Zastępca sekretarza stanu USA Kurt Campbell powiedział, że administracja prezydenta Joe Bidena skoncentruje się na rozmowach z Izraelem, by wypracować wspólne stanowisko w sprawie ewentualnej odpowiedzi na atak Iranu. Joe Biden, który wziął w środę udział w pilnej, zdalnej naradzie przywódców grupy G7, rozmawiał o koordynacji odpowiedzi wobec Teheranu, w tym o nowych sankcjach - podał Biały Dom.
- Administracja prezydenta Joe Bidena przez kilka nadchodzących dni skoncentruje się na rozmowach z Izraelem, by wypracować wspólne stanowisko w sprawie ewentualnej odpowiedzi na atak Iranu. Na Bliskim Wschodzie nastała chwila grozy - powiedział w środę zastępca sekretarza stanu USA Kurt Campbell.
- Sądzę, że zdajemy sobie sprawę, jak ważna jest jakaś reakcja.

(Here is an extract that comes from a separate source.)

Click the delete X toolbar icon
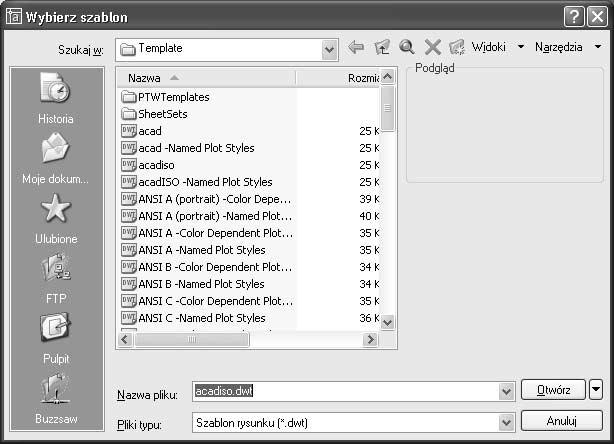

Oceniamy, że region naprawdę znalazł się na krawędzi i zachodzą poważne obawy o jeszcze dalej idącą eskalację konfliktu - oznajmił Campbell podczas wirtualnej konferencji zorganizowanej przez waszyngtoński think tank Carnegie Endowment.
- W ocenie Waszyngtonu Teheran, który zaatakował we wtorek państwo żydowskie blisko 200 rakietami, "posunął się do działań zdecydowanie nieodpowiedzialnych i konieczne jest wysłanie mu informacji zwrotnej - dodał.
- Istnieje jednak ryzyko, że między państwem żydowskim a Iranem dojdzie nie tylko do wymiany pojedynczych salw, ale też dłuższego konfliktu, który zagrozi nie tylko Izraelowi, ale również naszym interesom strategicznym - zastrzegł Campbell.
Przyznał, że ataki przypuszczane przez Hezbollah z Libanu były destabilizujące dla Izraela, ale ostrzegł przed długim zaangażowaniem państwa żydowskiego na tym froncie.
Wyjaśnił, że administracja USA starała się podkreślić swe wsparcie dla niektórych posunięć Izraela, jednak "odnosi się z prawdziwą rezerwą do izraelskiej inwazji w południowym Libanie, zwłaszcza gdyby miała się zwiększyć jej skala lub miała się ona przerodzić w długotrwałą operację".
Biały Dom: Biden rozmawiał o skoordynowanej odpowiedzi wobec Iranu
Prezydent USA Joe Biden, który wziął w środę udział w pilnej, zdalnej naradzie przywódców grupy G7, rozmawiał o koordynacji odpowiedzi wobec Teheranu, w tym o nowych sankcjach - podał Biały Dom po rozmowie.
Waszyngton poinformował, że amerykański prezydent oraz cała grupa G7 jednoznacznie potępili wtorkowy irański atak na Izrael. Jak zaznaczono, Biden wyraził pełną solidarność USA i poparcie dla Izraela oraz potwierdził niezmienne zaangażowanie Stanów Zjednoczonych na rzecz bezpieczeństwa tego kraju.
Przywódcy USA, Kanady, Japonii, Wielkiej Brytanii, Francji, Niemiec, Włoch i UE, wyrażając poważne zaniepokojenie eskalacją w ostatnich godzinach, podkreślili, że konflikt na skalę regionalną nie leży w niczyim interesie, a rozwiązanie dyplomatyczne nadal jest możliwe. Postanowili również pozostać w stałym kontakcie - ogłosił włoski rząd.